Maybe, I think as I scurry into the conference room at the cookie-cutter airport hotel, I'll become Exhibit A in the workshop I'm about to attend. According to the people running it, I'm going to learn the secrets to never feeling harried again, to achieving nothing less than "power, freedom, and peace of mind." I'm here to discover how to unleash my most productive self while quieting the neurotic self who slept too late and already--at 8:40 in the morning--feels overwhelmed.

Just 20 minutes into the $629, two-day seminar, it's already clear that this is not the sort of time-management workshop we've all come to expect. There's been none of the hyper-organizational bilge about how, with the right filing system or planning software, I can cram more into my day. In fact, says Brian Stuhlmuller, the workshop leader and CEO of Philadelphia-based Mission Control, I must work on achieving less.

Stuhlmuller, 62, is a former executive at Day-Timer, a company that makes day planners and other organizational tools. He founded Mission Control two years ago because, he says, he came to realize that such tools could take people only so far. At that point he'd already met face-to-face with more than 300 managers from Fortune 500 companies and found that many of them regularly felt overwhelmed. Stuhlmuller concluded that they needed a new way to think about productivity, focusing not on tasks but on time--and, particularly important, on the limits thereof. "What you need," he says, "is a powerful way of dealing with what you're not doing."
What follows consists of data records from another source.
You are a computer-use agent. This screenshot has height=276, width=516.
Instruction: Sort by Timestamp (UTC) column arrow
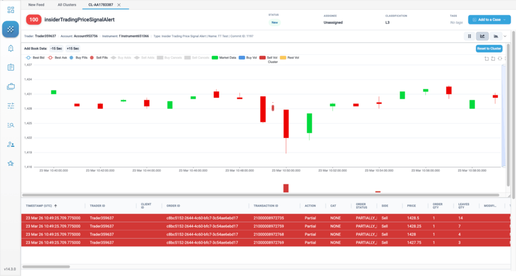pyautogui.click(x=55, y=206)
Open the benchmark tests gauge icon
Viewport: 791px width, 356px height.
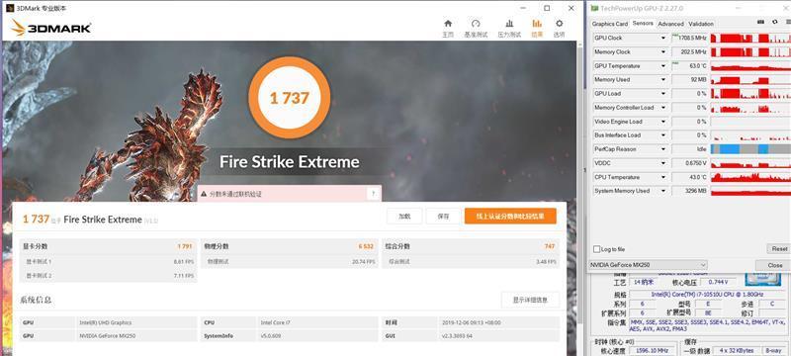pos(476,24)
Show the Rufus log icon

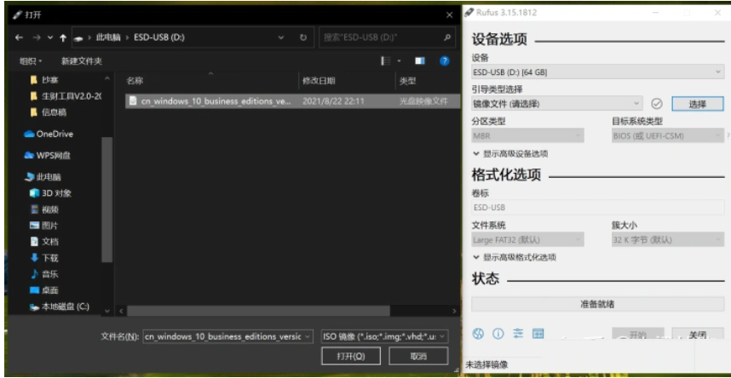538,334
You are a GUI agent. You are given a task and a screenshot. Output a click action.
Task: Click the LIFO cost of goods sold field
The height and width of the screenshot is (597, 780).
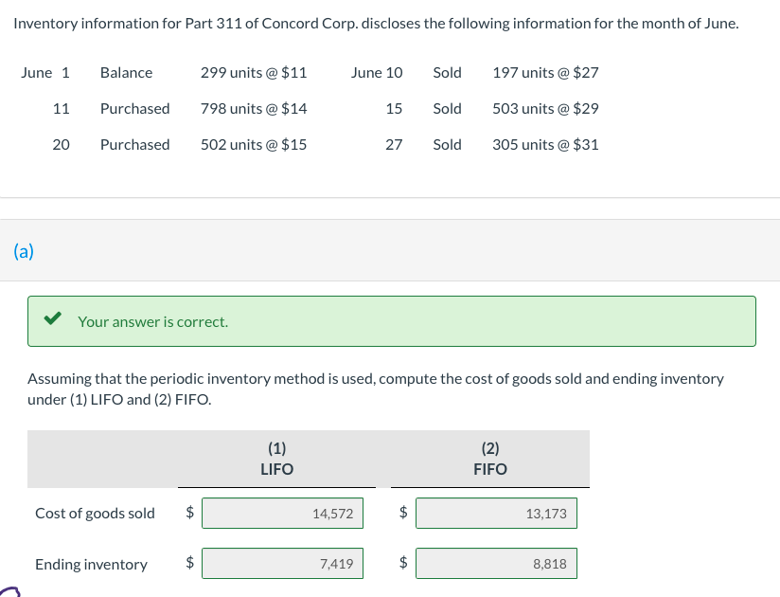point(282,514)

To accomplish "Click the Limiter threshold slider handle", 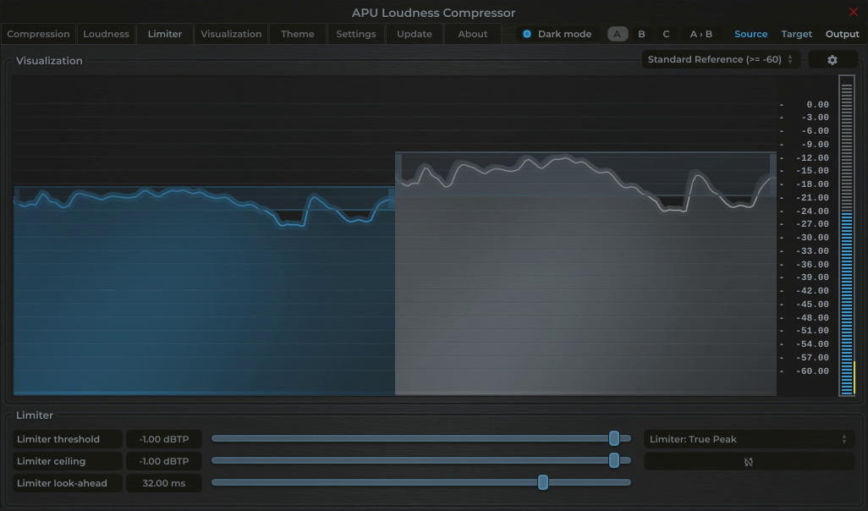I will [616, 439].
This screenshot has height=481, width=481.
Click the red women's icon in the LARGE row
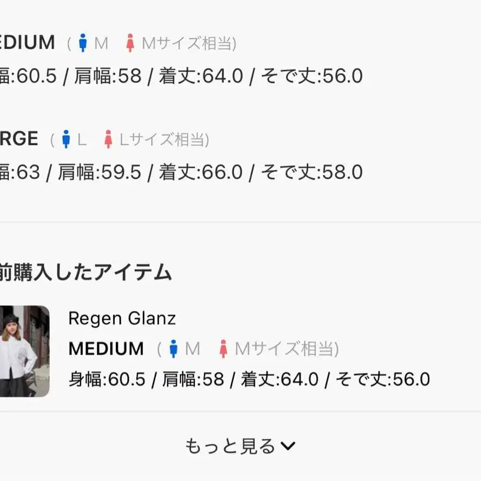pos(109,140)
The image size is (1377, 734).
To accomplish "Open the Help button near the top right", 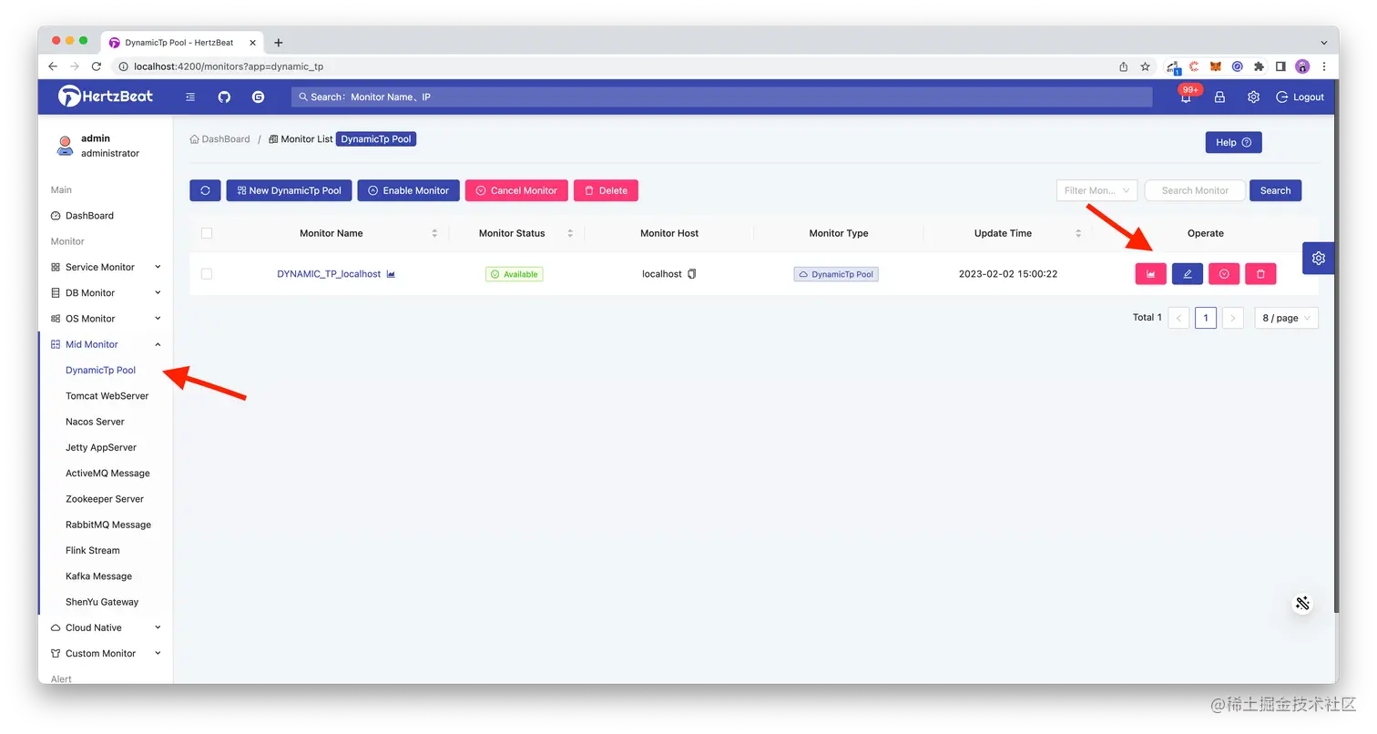I will (x=1233, y=142).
The notion that you can't do everything isn't owned by Mission Control, of course. FranklinCovey, the country's leading time-management company, says its aim is to help people do the most important things, not everything. But at the end of the day, Covey still saddles its disciples with a "prioritized daily task list." That's why Stuhlmuller's assurances of no more revolving to-do lists sound so compelling, and not just to me. Mission Control workshops have spread from 4 cities to 26; on the consulting side, the company has run seminars for Fetzer Vineyards, Microsoft, and NASA. "Everything in my life was always pending," says Mission Control grad Pat Voss, the managing director of Fetzer. Now, she notes, "my desk is clean. I'm not facing this big pile of stuff."
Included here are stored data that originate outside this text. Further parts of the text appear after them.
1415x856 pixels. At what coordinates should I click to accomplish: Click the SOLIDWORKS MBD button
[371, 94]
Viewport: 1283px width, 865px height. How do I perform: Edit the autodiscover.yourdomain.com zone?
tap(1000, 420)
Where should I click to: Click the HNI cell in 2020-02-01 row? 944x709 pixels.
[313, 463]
One of our first assignments is to ponder the insidious habit--which, we're told, we all developed as schoolchildren--of attempting to keep track of so many things. "I'm going to torture you with your habits," Stuhlmuller says. Sure enough, we sit at our desks with a surprisingly painful task: Write down everything that we feel we have to do. By the time I get to "Apologize to the postal deliverywoman"--she gets angry at me for neglecting to empty my mailbox--I realize it's my head that's overstuffed.

Clearly, Stuhlmuller is breaking us down only to build us up. Now that we feel powerless in the face of our lists, he introduces the solution: First we must learn to focus on our "concerns," or the most meaningful matters of life, such as holding a job and maintaining close friendships. Then we must fit these concerns into our days, which are divided not into hours but into "nows"--distinct periods, ranging from 15 minutes to four hours, devoted to completing a specific task. "It's your new currency," Stuhlmuller explains in the invented, often bizarre language of Mission Control. "When you want to do something, you commit to doing it now or in a period of nows."

We practice. On paper, a busy day organized through the Mission Control system is pretty reasonable. From 9 to 10, I'll answer e-mail. From 10 to noon, conduct interviews for a story. From noon to 12:30, bounce ideas around with an editor. I learn what I can't do as much as what I can. Stuhlmuller encourages us to write in the "language of accomplishments," to give our nows an empowering spin. Not "3 p.m., doctor's appointment," but "Take care of my health at 3 p.m. by getting a physical and learning about my cholesterol."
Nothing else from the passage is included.